Thursday, 20 November 2014

Aristote, le temps, nombre du mouvement

§ 1. Nous convenons cependant que le temps ne peut exister sans changement; car nous-mêmes, lorsque nous n'éprouvons aucun changement dans notre pensée, ou que le changement qui s'y passe nous échappe, nous croyons qu'il n'y a point eu de temps d'écoulé. Pas plus qu'il n'y en a pour ces hommes dont on dit fabuleusement qu'ils dorment à Sardos auprès des Héros, et qu'ils n'ont à leur réveil aucun sentiment du temps, parce qu'ils réunissent l'instant qui a précédé à l'instant qui suit, et n'en font qu'un par la suppression de tous les instants intermédiaires, qu'ils n'ont pas perçus. Ainsi donc, de même qu'il n'y aurait pas de temps, si l'instant n'était pas autre, et qu'il fût un seul et même instant, de même aussi quand on ne s'aperçoit pas qu'il est autre, il semble que tout l'intervalle n'est plus du temps. Mais si nous supprimons ainsi le temps, lorsque nous ne discernons aucun changement et que notre âme semble demeurer dans un instant un et indivisible, et si, au contraire, lorsque nous sentons et discernons le changement, nous affirmons qu'il y a du temps d'écoulé, il est évident que le temps n'existe pour nous qu'à la condition du mouvement [219a] et du changement. Ainsi, il est incontestable également, et que le temps n'est pas le mouvement, et que sans le mouvement le temps n'est pas possible…

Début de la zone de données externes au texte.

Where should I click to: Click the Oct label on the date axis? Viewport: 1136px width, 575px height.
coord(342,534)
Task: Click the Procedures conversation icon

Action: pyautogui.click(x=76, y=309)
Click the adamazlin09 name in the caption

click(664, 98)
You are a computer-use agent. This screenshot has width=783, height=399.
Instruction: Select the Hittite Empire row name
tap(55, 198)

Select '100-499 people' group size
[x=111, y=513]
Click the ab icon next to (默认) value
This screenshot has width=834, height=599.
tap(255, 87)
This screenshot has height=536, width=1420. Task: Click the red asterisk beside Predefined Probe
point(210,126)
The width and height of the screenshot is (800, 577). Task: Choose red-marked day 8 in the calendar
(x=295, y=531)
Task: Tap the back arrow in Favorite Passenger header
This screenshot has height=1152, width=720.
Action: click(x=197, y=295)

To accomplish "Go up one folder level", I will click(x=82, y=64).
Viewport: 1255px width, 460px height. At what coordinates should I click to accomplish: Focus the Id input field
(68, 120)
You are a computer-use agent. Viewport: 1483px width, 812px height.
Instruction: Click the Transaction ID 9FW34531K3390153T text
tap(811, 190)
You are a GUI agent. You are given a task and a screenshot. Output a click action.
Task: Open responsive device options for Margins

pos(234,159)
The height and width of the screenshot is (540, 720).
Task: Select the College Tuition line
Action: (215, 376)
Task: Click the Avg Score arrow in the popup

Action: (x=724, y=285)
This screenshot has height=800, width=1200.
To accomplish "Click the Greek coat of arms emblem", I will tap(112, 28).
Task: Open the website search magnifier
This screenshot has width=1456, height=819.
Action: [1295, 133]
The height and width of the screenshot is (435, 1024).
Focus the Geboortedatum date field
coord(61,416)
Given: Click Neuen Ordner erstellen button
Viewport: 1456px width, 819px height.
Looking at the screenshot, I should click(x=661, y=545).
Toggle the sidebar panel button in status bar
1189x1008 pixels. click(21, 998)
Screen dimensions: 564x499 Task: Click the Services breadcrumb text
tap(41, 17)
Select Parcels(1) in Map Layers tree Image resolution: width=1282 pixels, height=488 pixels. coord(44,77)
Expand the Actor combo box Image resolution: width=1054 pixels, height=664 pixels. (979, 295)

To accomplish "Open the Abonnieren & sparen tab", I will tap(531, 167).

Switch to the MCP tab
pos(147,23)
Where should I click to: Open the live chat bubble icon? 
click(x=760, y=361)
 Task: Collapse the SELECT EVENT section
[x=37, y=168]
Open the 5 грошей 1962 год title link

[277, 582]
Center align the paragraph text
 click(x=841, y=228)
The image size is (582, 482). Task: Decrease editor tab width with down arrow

. Mais, du moment qu'il y a antériorité [219b] et postériorité, nous affirmons qu'il y a du temps. § 7. En effet, voici bien ce qu'est le temps : le nombre du mouvement par rapport à l'antérieur et au postérieur. § 8. Ainsi donc, le temps n'est le mouvement qu'en tant que le mouvement est susceptible d'être évalué numériquement. Et la preuve, c'est que c'est par le
nombre que nous jugeons du plus et du moins, et que c'est par le temps que nous jugeons que le mouvement est plus grand ou plus petit. Donc, le temps est une sorte de nombre.